Short-Duration Rainfall Extremes Intensifying Under Climate Change, Study Finds

Researchers from the University of New South Wales in Australia have found that rainfall extremes at sub-hourly timescales are intensifying as a result of climate change much faster than those on longer hourly or daily timescales.

These intense, short-duration precipitation events are often responsible for damaging environmental hazards, such as flash flooding. Examples in Europe over thee past 3 years include Valencia, Spain in May 2022 and in August 2019; Liguria, Italy in October 2021; Slovenia in October 2021; Andalusia, Spain, September 2021; and France in September 2021 and October 2019.
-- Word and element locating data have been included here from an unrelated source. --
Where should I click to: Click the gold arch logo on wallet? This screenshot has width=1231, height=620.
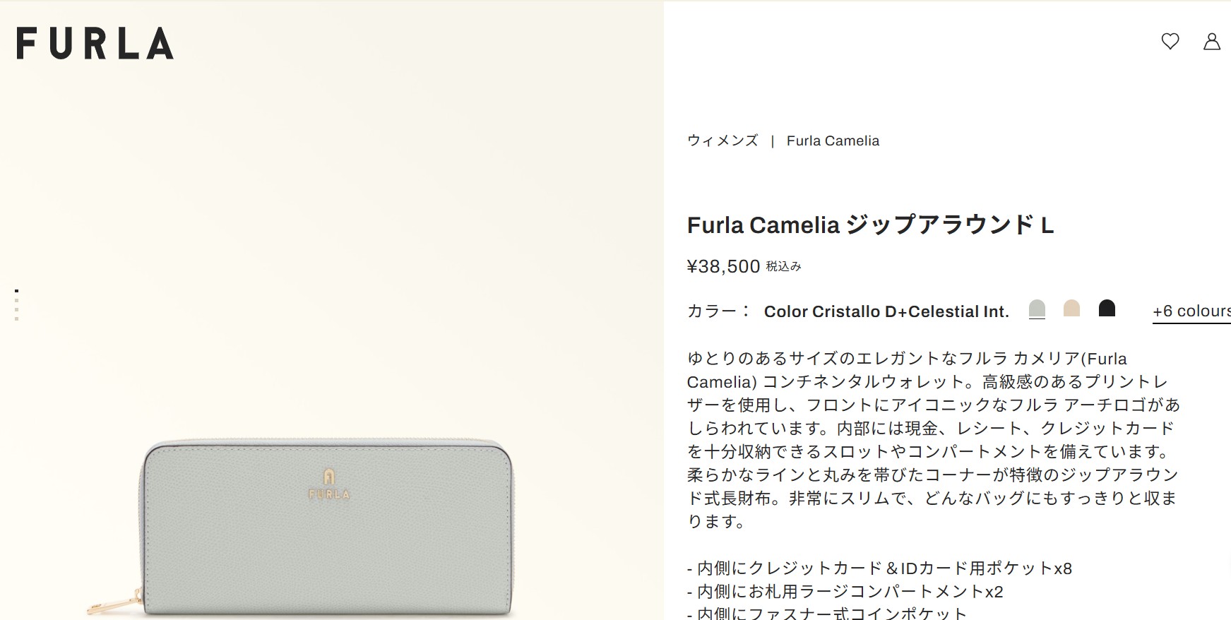coord(329,484)
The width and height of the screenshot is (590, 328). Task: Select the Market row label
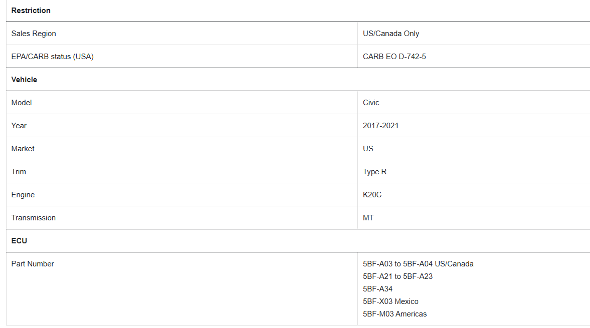point(23,149)
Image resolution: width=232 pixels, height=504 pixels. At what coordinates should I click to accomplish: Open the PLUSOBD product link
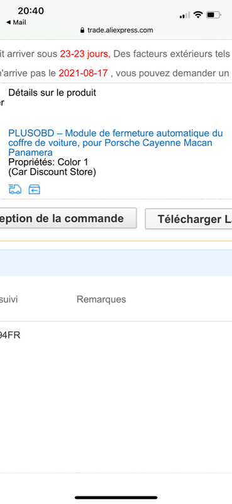point(116,142)
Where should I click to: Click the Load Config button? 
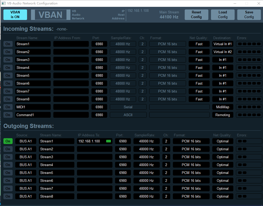pos(223,15)
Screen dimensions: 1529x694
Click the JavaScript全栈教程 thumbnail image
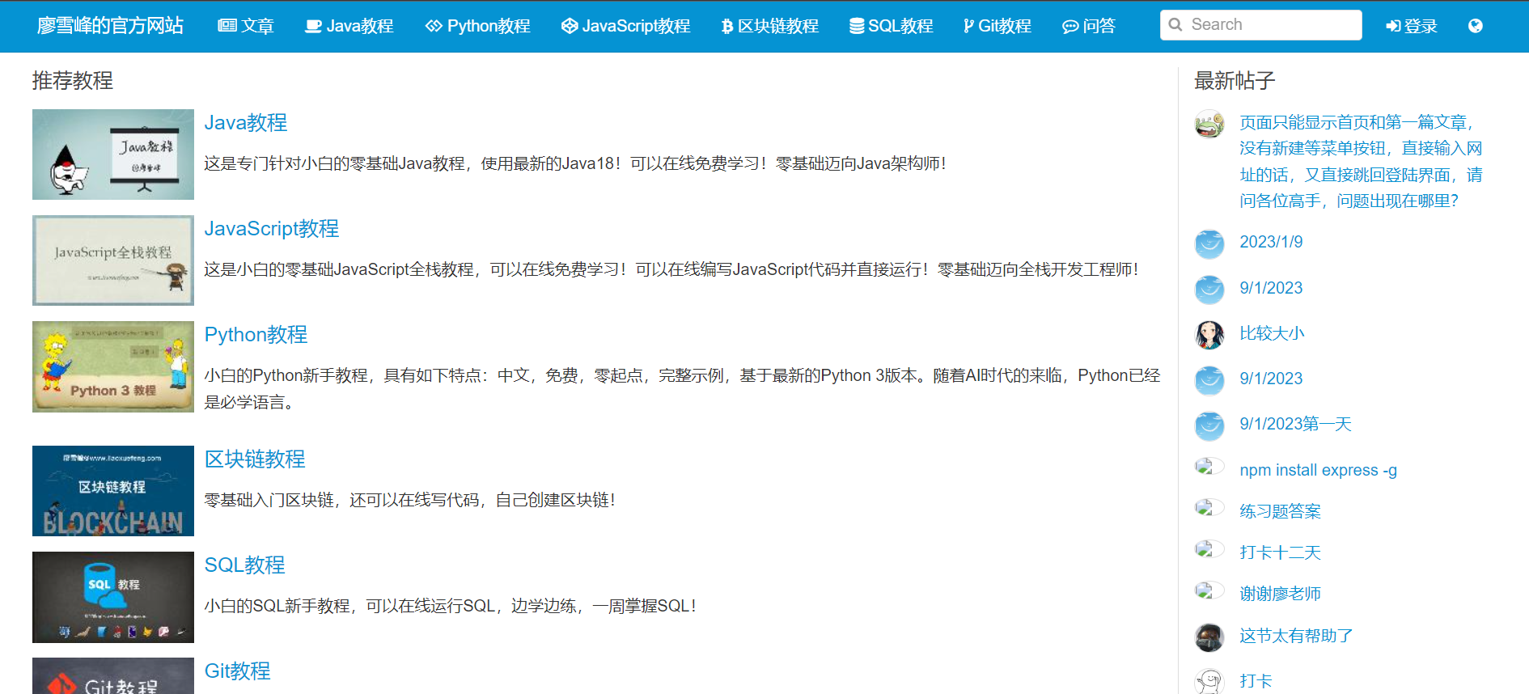tap(113, 260)
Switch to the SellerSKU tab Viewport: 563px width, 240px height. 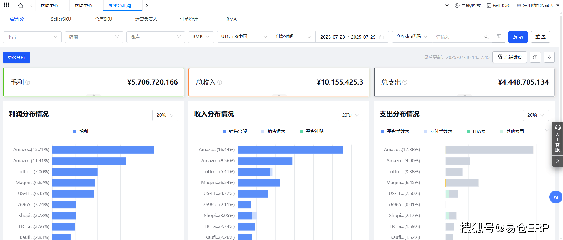tap(61, 19)
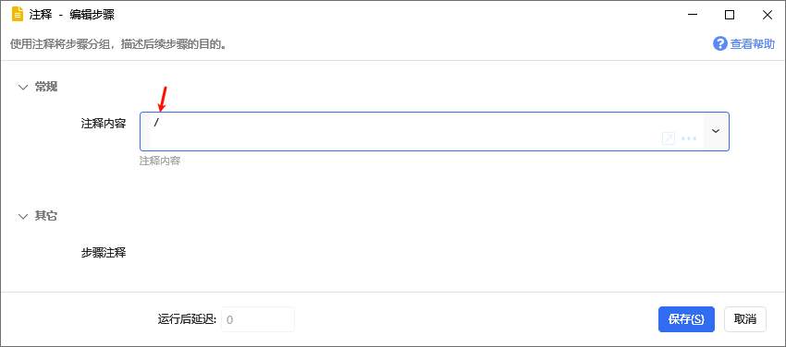Open the 注释内容 field dropdown arrow
Viewport: 786px width, 347px height.
[716, 131]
The study shows that these sub-hourly rainfall extremes are becoming more intense, with rainfall totals increasing by at least 20% per decade. This highlights the need for a better understanding of how climate change is affecting short-duration rainfall to improve climate adaptation and mitigation efforts.
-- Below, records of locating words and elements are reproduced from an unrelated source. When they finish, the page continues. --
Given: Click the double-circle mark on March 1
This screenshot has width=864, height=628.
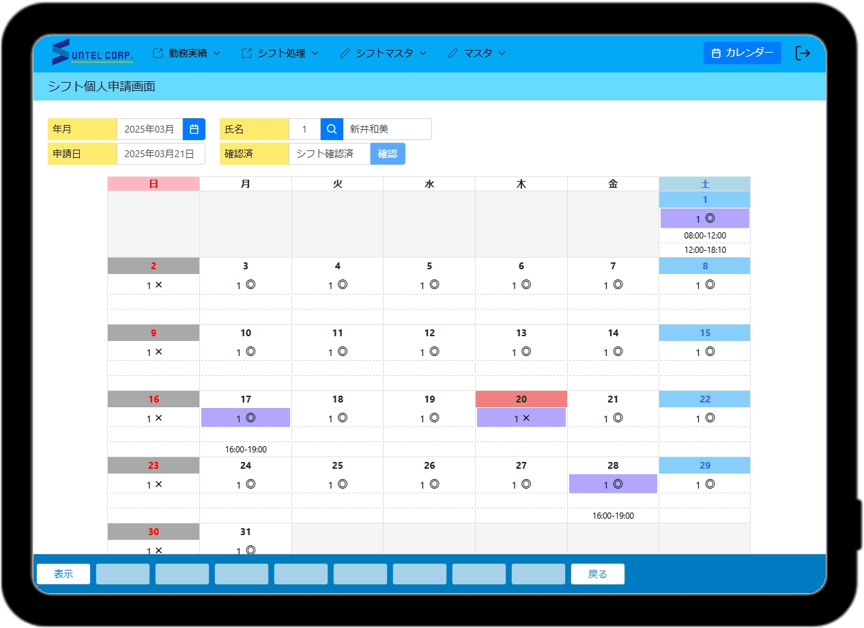Looking at the screenshot, I should [710, 219].
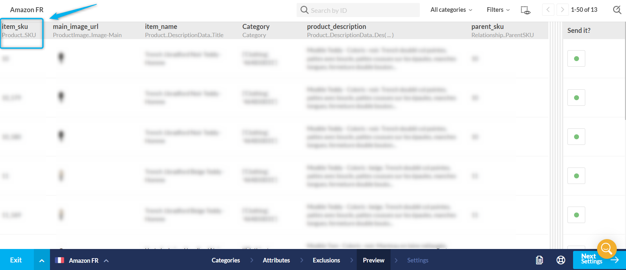Go to the next page of results
Screen dimensions: 626x270
[563, 10]
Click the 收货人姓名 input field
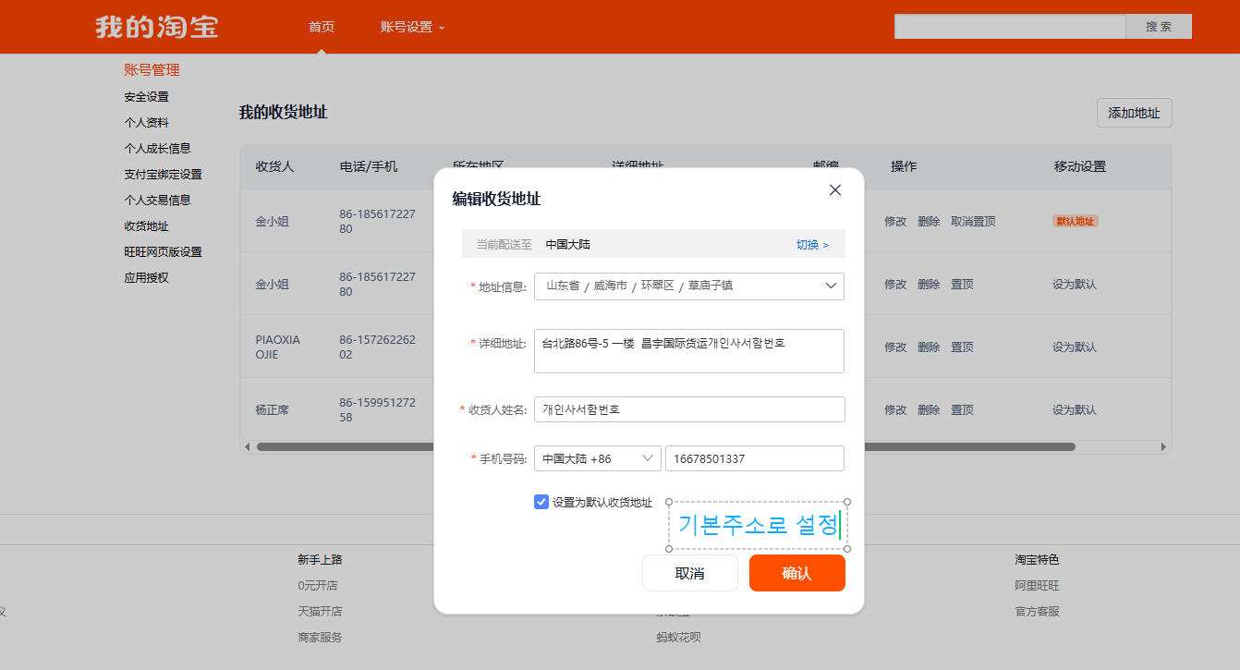This screenshot has height=670, width=1240. [688, 409]
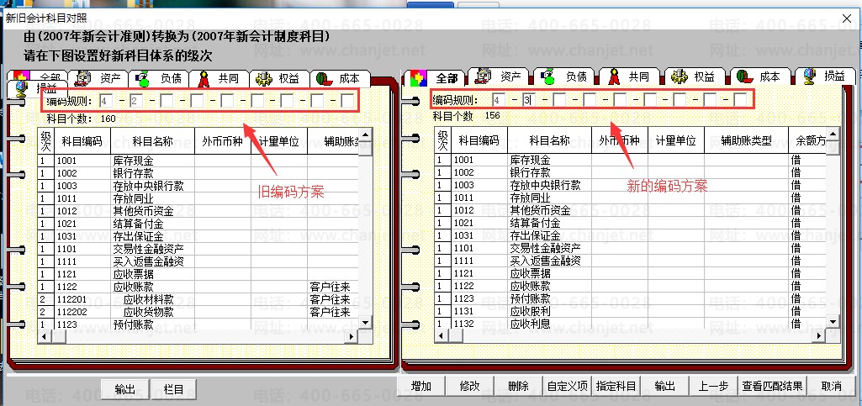The image size is (862, 406).
Task: Click the 增加 button
Action: 420,386
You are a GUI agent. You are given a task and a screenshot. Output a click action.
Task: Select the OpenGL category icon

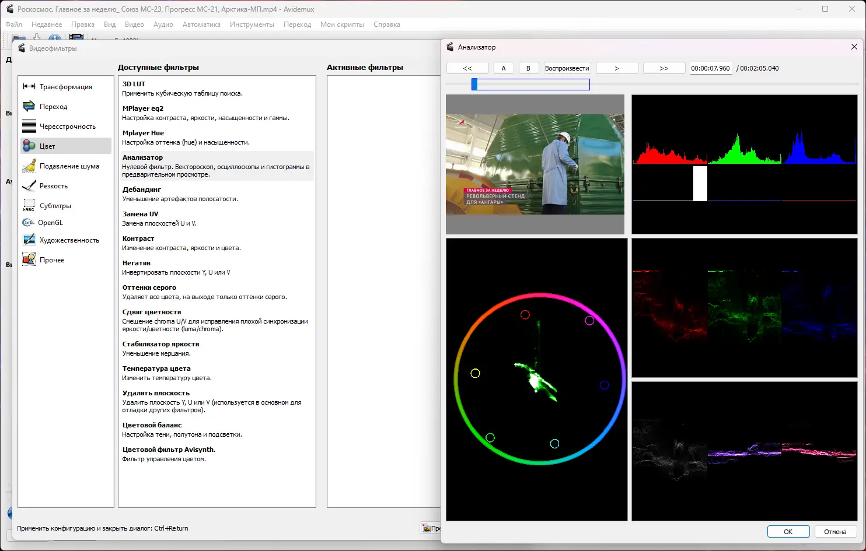[x=28, y=223]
Climate change is expected to alter the intensity and frequency of heavy rainfall worldwide. However, despite advances in understanding the effects of a warming climate on rainfall extremes at daily or longer timescales, less is known about its effect on short-duration or sub-daily rainfall totals.

Heavy precipitation at these scales is often responsible for destructive natural hazards, including flash floods, landslides, and debris flows in urban and rural regions. Because sub-daily rainfall extremes often occur over small areas, they can be missed by rain gauge networks, overlooked by satellite measurements, and are poorly predicted by regional climate models.

To better understand how climate change impacts sub-hourly rainfall totals, Hooman Ayat and colleagues from the University of New South Wales and the Australian Bureau of Meteorology used satellite-calibrated observations from three ground-based weather radars surrounding greater Sydney, Australia to evaluate trends in extreme rainfall down to the 10-minute scale over the last 20 years.

Ayat et al. discovered that these short-duration rainfall extremes are becoming more intense – rainfall totals during these sub-hourly events are increasing – much faster than those over longer periods. According to the findings, despite no evidence of positive trends on the hourly or daily scales, sub-hourly extreme rainfall extremes in the Sydney area has been rising by at least 20% per decade, the study found.